Illinois is one of two states that are participating in this project. In Illinois the project is known as Illinois Shared Learning Environment  (ISLE). It is a joint project of the Illinois State Board of Education and the Illinois Department of Commerce and Economic Opportunity. Two school districts, Bloomington School District 87 and McLean County Unit District 5, are currently piloting the project. In the fall of 2014 the program will be expanded to thirty-three school districts that are participating in Race to the Top. One of these school districts is neighboring District 211. The program is free right now but after the first year the plan is to charge school districts $3 – 5 per student. We are told that ISLE will not be capturing any “new” data; no sensitive non-academic data. And it will be strictly voluntary for school districts not participating in Race to the Top.

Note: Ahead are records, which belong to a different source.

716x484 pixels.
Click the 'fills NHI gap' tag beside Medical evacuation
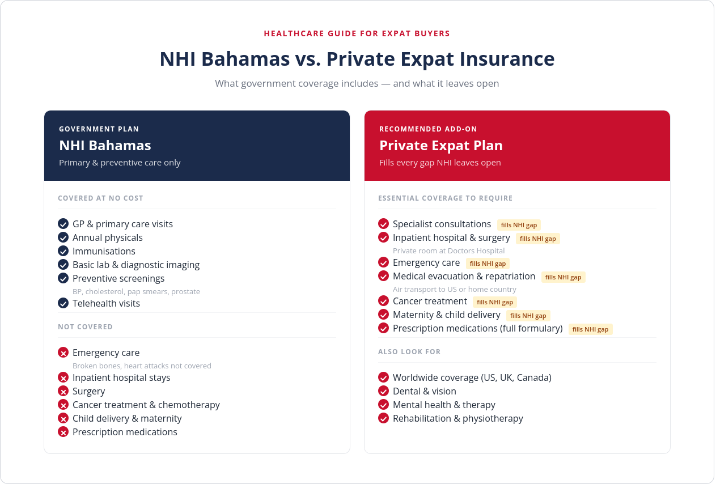(x=563, y=277)
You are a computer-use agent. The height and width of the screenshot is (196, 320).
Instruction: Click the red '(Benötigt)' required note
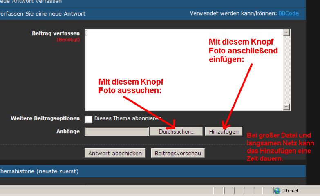(x=68, y=40)
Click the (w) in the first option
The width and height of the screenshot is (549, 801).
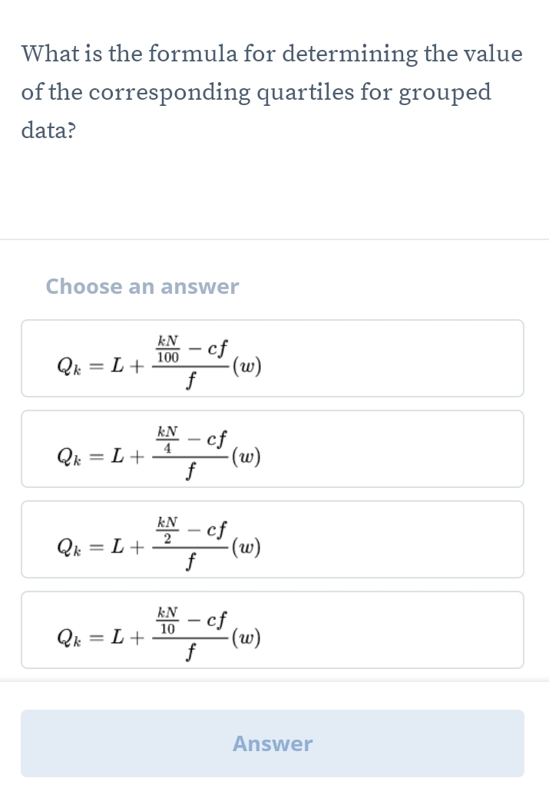[246, 368]
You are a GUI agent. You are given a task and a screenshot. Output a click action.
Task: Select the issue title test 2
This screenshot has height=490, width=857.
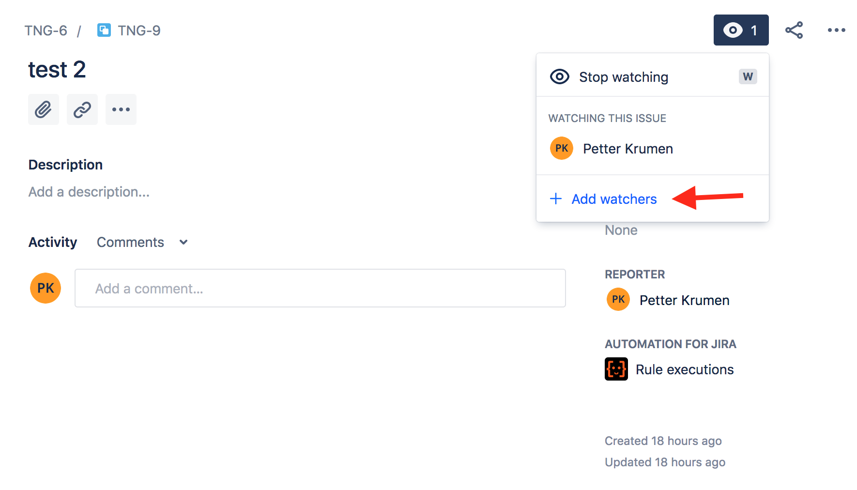[57, 69]
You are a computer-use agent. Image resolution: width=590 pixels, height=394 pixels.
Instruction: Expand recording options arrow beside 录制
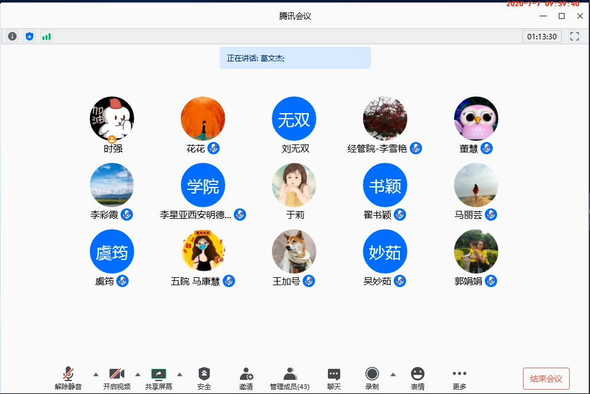tap(393, 374)
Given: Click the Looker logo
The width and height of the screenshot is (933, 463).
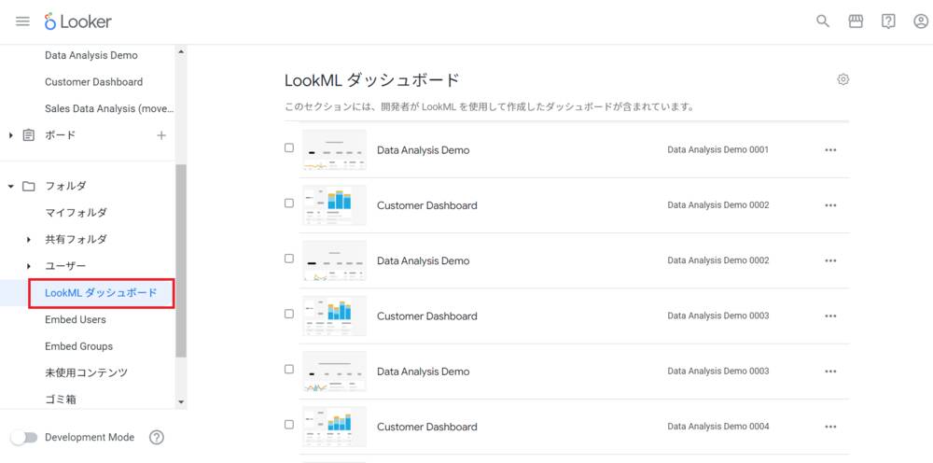Looking at the screenshot, I should (x=78, y=21).
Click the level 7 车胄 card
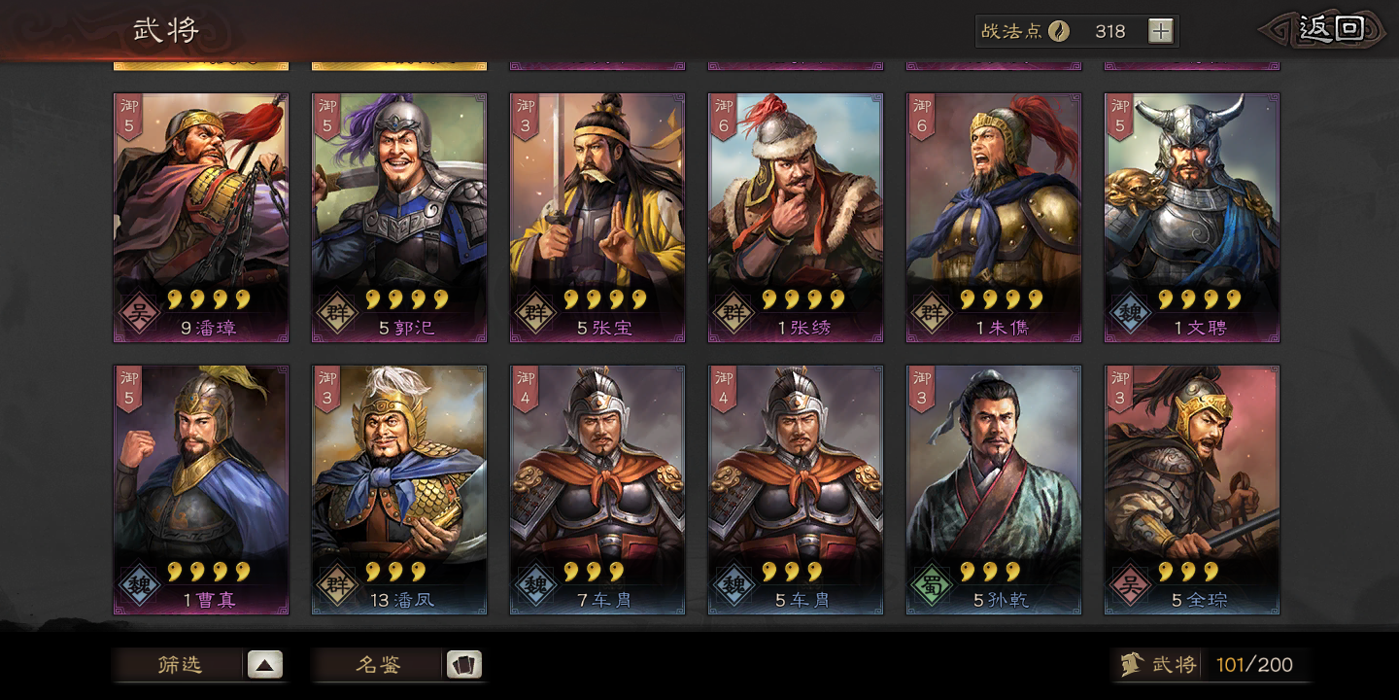Image resolution: width=1399 pixels, height=700 pixels. tap(597, 490)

Still, we share concerns that have been identified by various other groups involved in education:

  1.        They aren’t letting parents opt-out of having their child’s data go to inBloom
  2.        They will be sharing data with for-profit third parties for the purpose of creating educational software.
  3.        The software is structured to allow for the collection of some very sensitive data.
  4.        inBloom cannot guarantee the security and privacy of this data. It’s stored in the “cloud” and once in the “cloud” there can be no guarantees.
  5.        The purpose, ultimately, is to eliminate teachers.

Of gravest concern, we feel, is that storing and sharing data in this manner leads to student “profiling”. Students can and do grow out of certain behaviors. They should be allowed to start fresh without a past incident clouding their ability to do so.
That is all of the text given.